Margalit Berriet, Founding president of Mémoire de l'Avenir, Director of the magazine HAS, artist and researcher, curator and essayist.
Florence ValabregueModerator, Media Advisor
To participate: Via the UNESCO website
OPEN WINDOWS is an initiative of Mémoire de l'Avenir and Humanities Arts and Society which proposes to showcase and disseminate works and texts by artists and researchers from diverse backgrounds, in response to the current context, in order to continue to create links, share emotions, ideas and reflection in isolation and remoteness.
" We have entered a period that is shaking us on all levels. Spring this year coincides with an anxiety that has spread around the world. A concern for human well-being, which questions the fragility of the human body as much as it questions its operating system and the impact and consequences of its footprint on its environment... While vegetation is renewing itself and the animal world is coming to life, we are, under physical and spatial constraints, invited to think individually and collectively about reinventing ourselves.

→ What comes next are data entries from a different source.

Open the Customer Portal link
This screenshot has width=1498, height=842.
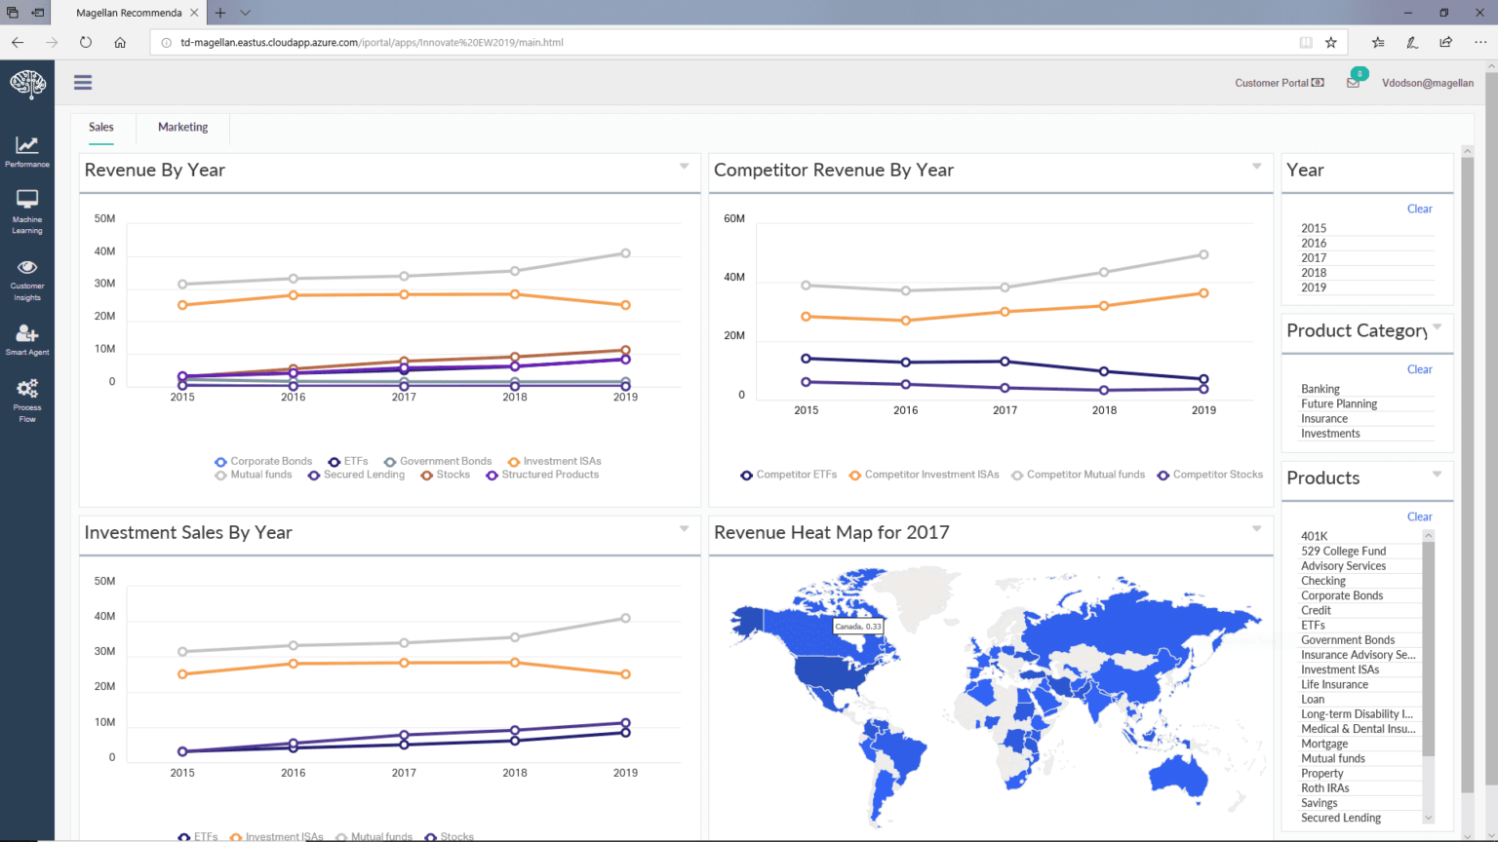point(1279,83)
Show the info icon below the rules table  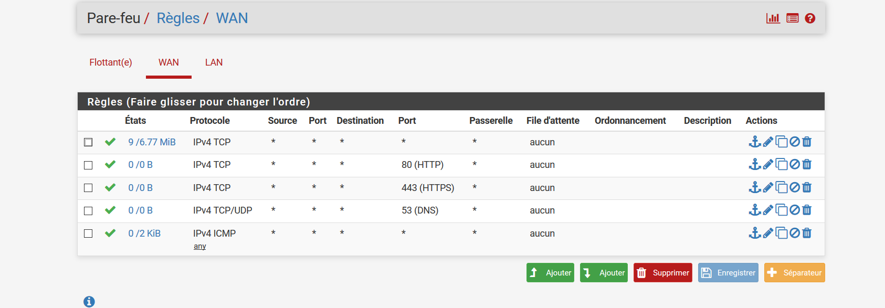click(89, 302)
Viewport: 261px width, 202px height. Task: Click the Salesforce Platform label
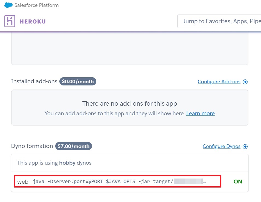[36, 5]
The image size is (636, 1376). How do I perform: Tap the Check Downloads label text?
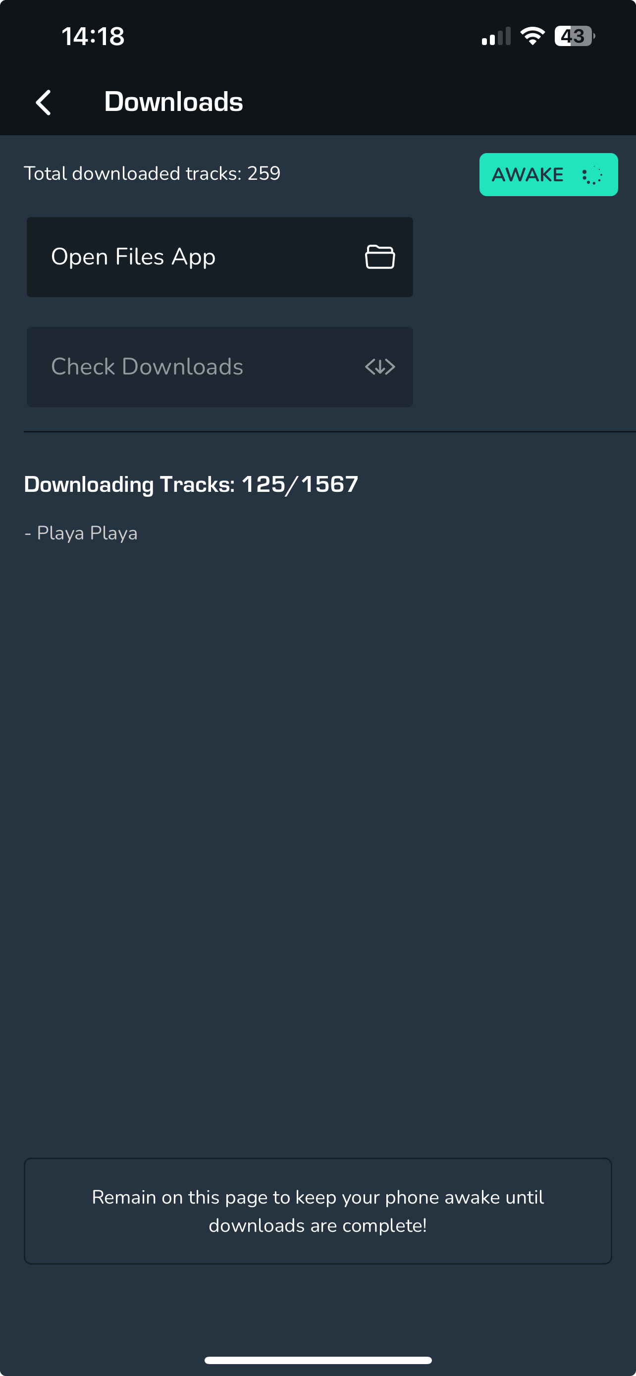[147, 367]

In this context, the arts and human sciences have taken on new importance as a creator of links and essential resources for developing critical thinking, awakening the eye, and apprehending our world from different angles, in a difficult daily life and with little joyful outlook. While societies around the world are adapting measures of social distancing and containment - closing their doors - the arts and humanities are opening new windows. »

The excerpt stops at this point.